KEYWORDS: Wave energy, Fluidic diode, Oscillating water column, Uni-directional turbine, Turbine duo, Optimization

An oscillating water column (OWC) device is one of the most studied wave energy converter devices. It generates bi-directional (oscillatory airflow) from the action of the ocean wave. A pair of turbines can operate in bi-directional flow without mechanical flow rectification (Turbine duo). However, due to inadequate flow blockage, they perform poorly. A fluidic diode (FD) offers a variable resistance to the fluid based on the flow path. Its performance is given by diodicity, a ratio of reverse to forward pressure drop. It can be used with the turbine to enhance flow blockage and improve performance. It is expected that with higher diodicity, the FD can block the airflow better, thereby enhancing the flow rectification of the turbine duo (TD).
FD proposed for the OWC was numerically validated. The six geometrical parameters of the FD were varied to obtain sample points using the sampling technique, which is numerically investigated by solving steady-state Reynolds averaged Navier-Stokes (RANS) equations. These numerical results were used to construct a surrogate model that produced an optimal FD design.
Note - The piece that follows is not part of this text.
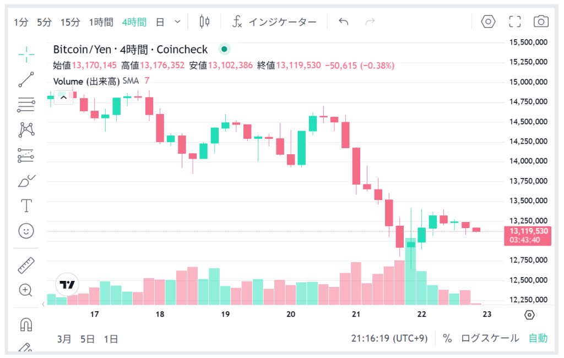Viewport: 564px width, 358px height.
Task: Toggle fullscreen chart mode
Action: pos(515,21)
In the first step, the optimum geometry of the FD yielded 36.5% higher diodicity than the base model at a 0.35 m3/s flow rate. Coupled with TD, it improves the system efficiency by 13.3%. With higher diodicity, the FD enhanced the performance of the TD. However, it also increased the losses across the turbine; hence TD performance dropped at a higher flow coefficient.
In the second step, multi-objective optimization is performed to obtain an FD design that can offer a higher diodicity and, at the same time, lesser resistance through it. The popular evolutionary search algorithm (NSGA-II) with an artificial neural network produced non-dominated optimal solutions (Pareto optimal set). Compared to the base model, the optimal design set shows improved diodicity from 17.2 to 21.57% and pressure drop from -2.535% to 78.67%, respectively.
Finally, the transient performance of both the optimized (single and multi-objective) and base FD models was investigated when subjected to the oscillatory flow. The air turbine with diode assembly used in the OWC is subjected to oscillatory (bi-directional) flow. A steady-state flow analysis cannot predict the dynamic flow interaction formed due to the oscillatory flow. Understanding the performance of the devices in oscillatory flow is necessary as this helps better predict the performance and design an efficient model for the actual sea state.
This comprehensive study provides an application of FD for the wave energy application and its effect on the performance of the TD.